Unlike many other stocks, TGT isn’t appreciating because its multiples to sales and earnings are expanding. It’s growing because it is racking up big gains in both of those categories. Despite appreciating 43% over the first eleven months of this year, Target is valued at a lower FPER (forward price-to-earnings ratio) and PEG (price/earnings-to-growth) ratio now than it was at the start of the year thanks to its strong operating metrics in 2021.

All of that begs the question; can Target continue to perform going forward as it has in the recent past? Five years ago, the presumption was that e-commerce giant Amazon (AMZN) would eventually put traditional bricks & mortar retailers such as Target out of business.

Now, it is Amazon that is tweaking its business model in response to Target’s hybrid approach to satisfying consumers’ desire for the ease of online shopping combined with the desire for instant gratification.

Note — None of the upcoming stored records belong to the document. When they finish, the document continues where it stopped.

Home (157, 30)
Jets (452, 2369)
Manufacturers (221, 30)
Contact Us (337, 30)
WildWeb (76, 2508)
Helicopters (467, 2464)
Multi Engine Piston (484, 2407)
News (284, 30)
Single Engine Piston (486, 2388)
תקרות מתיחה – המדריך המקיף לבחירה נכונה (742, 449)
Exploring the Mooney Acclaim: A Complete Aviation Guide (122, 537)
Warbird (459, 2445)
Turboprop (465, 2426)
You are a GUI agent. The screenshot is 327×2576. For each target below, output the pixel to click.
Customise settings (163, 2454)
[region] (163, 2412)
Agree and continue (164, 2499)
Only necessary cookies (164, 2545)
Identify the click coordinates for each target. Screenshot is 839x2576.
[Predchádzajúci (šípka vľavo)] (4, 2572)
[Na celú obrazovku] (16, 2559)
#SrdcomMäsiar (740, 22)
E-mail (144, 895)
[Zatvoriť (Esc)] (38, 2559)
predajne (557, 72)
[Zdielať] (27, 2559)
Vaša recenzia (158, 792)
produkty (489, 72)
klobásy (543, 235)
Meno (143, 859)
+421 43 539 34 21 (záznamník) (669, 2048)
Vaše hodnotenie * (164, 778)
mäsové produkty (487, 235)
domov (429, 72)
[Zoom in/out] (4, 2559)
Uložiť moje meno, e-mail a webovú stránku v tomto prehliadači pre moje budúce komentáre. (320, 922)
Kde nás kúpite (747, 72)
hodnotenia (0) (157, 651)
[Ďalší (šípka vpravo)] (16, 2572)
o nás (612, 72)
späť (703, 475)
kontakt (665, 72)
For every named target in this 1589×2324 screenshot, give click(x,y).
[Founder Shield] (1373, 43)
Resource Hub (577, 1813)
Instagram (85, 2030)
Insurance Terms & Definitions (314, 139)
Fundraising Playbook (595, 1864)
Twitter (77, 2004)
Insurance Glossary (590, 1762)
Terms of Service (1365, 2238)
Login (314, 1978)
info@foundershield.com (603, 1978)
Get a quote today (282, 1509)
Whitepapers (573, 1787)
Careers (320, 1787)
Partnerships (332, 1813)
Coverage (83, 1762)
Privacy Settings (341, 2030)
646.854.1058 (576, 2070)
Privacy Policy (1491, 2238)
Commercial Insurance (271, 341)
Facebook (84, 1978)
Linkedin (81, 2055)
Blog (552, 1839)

Long story short, I see nothing to suggest that Target has become overvalued. Despite its impressive operating metrics over the past several years, Target is still priced at a discount to the S&P 500 Index with respect to its FPER and price-to-sales ratio. In addition, Target’s board recently approved a new $15 billion share repurchase program that equates to roughly 12% of its total stock market value.

To be sure, owning shares of Target now is not the no-brainer decision it was a few years ago when the stock was clearly undervalued. However, the company has proven that it deserves a higher multiple to sales and earnings based on its ability to consistently deliver top-tier results. Target is a buy up to $260.